*** Opening Information ***

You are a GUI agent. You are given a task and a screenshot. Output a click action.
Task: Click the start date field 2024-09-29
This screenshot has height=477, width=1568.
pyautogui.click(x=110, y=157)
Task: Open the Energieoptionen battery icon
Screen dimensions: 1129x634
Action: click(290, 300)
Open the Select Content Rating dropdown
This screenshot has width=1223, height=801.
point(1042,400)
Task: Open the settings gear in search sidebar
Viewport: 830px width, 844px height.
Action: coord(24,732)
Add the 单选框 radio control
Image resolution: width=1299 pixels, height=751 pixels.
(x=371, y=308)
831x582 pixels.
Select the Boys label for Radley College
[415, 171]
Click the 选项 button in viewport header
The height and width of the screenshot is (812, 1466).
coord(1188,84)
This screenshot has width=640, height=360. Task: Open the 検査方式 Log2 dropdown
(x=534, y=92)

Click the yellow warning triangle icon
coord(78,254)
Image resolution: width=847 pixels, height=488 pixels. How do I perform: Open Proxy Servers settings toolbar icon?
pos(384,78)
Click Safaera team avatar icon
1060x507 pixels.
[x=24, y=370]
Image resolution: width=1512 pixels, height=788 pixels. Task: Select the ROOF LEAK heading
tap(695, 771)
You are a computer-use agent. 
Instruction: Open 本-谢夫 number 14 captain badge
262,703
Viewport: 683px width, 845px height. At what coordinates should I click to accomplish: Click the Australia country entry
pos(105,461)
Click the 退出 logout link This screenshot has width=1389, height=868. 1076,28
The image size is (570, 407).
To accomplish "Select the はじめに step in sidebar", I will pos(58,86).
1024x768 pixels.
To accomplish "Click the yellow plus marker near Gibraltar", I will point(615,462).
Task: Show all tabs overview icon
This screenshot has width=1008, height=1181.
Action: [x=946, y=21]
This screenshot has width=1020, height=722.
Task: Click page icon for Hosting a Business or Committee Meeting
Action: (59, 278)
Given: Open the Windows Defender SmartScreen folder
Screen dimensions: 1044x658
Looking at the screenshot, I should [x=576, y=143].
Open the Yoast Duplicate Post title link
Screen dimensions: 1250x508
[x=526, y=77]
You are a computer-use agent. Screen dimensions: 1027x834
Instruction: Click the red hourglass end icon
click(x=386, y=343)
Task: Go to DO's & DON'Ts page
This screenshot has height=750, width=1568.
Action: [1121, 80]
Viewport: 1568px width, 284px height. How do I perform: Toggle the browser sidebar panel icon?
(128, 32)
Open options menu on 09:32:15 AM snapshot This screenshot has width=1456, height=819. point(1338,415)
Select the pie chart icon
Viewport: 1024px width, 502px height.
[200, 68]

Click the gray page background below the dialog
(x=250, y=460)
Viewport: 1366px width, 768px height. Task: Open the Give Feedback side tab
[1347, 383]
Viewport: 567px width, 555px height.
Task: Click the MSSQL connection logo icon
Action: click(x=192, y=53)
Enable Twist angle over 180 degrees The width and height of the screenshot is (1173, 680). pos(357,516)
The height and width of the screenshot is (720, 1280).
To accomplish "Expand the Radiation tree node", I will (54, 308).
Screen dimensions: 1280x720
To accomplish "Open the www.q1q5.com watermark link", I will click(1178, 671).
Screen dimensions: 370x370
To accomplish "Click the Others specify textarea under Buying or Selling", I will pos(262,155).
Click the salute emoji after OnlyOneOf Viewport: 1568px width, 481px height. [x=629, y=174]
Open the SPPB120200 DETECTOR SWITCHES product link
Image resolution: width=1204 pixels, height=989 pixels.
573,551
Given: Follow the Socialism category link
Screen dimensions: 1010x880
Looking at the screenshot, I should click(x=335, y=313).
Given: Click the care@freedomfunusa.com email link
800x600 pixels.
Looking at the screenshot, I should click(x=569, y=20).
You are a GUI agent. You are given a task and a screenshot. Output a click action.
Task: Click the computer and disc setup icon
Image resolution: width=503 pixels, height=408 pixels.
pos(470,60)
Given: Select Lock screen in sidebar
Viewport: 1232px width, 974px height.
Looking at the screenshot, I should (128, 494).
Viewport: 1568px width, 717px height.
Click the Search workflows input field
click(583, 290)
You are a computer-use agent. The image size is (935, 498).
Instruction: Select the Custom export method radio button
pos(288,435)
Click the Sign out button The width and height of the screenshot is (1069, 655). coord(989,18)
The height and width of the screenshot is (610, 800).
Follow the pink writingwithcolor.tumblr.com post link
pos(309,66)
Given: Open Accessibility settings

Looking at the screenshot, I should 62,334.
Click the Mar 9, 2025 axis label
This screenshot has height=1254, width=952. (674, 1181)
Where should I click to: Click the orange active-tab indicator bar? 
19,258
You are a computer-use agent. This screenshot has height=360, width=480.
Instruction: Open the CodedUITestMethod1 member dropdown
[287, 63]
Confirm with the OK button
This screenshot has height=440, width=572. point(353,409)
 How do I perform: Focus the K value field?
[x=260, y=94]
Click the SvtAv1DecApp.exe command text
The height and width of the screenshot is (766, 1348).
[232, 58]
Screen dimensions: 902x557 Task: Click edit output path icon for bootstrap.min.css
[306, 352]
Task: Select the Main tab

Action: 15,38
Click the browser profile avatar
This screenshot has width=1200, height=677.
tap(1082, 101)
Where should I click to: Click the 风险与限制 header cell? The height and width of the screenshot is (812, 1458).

*** Closing Information ***

## [Problem details]
From the data above, output exactly the lines between the one containing "Image resolution: width=1512" and the one containing "Given: Open the", counting both of them.

## [Response to the task]
Image resolution: width=1512 pixels, height=788 pixels. Task: Select the ROOF LEAK heading
tap(695, 771)
You are a computer-use agent. 
Instruction: Open 本-谢夫 number 14 captain badge
262,703
Viewport: 683px width, 845px height. At what coordinates should I click to accomplish: Click the Australia country entry
pos(105,461)
Click the 退出 logout link This screenshot has width=1389, height=868. 1076,28
The image size is (570, 407).
To accomplish "Select the はじめに step in sidebar", I will pos(58,86).
1024x768 pixels.
To accomplish "Click the yellow plus marker near Gibraltar", I will point(615,462).
Task: Show all tabs overview icon
This screenshot has width=1008, height=1181.
Action: [x=946, y=21]
This screenshot has width=1020, height=722.
Task: Click page icon for Hosting a Business or Committee Meeting
Action: (59, 278)
Given: Open the Windows Defender SmartScreen folder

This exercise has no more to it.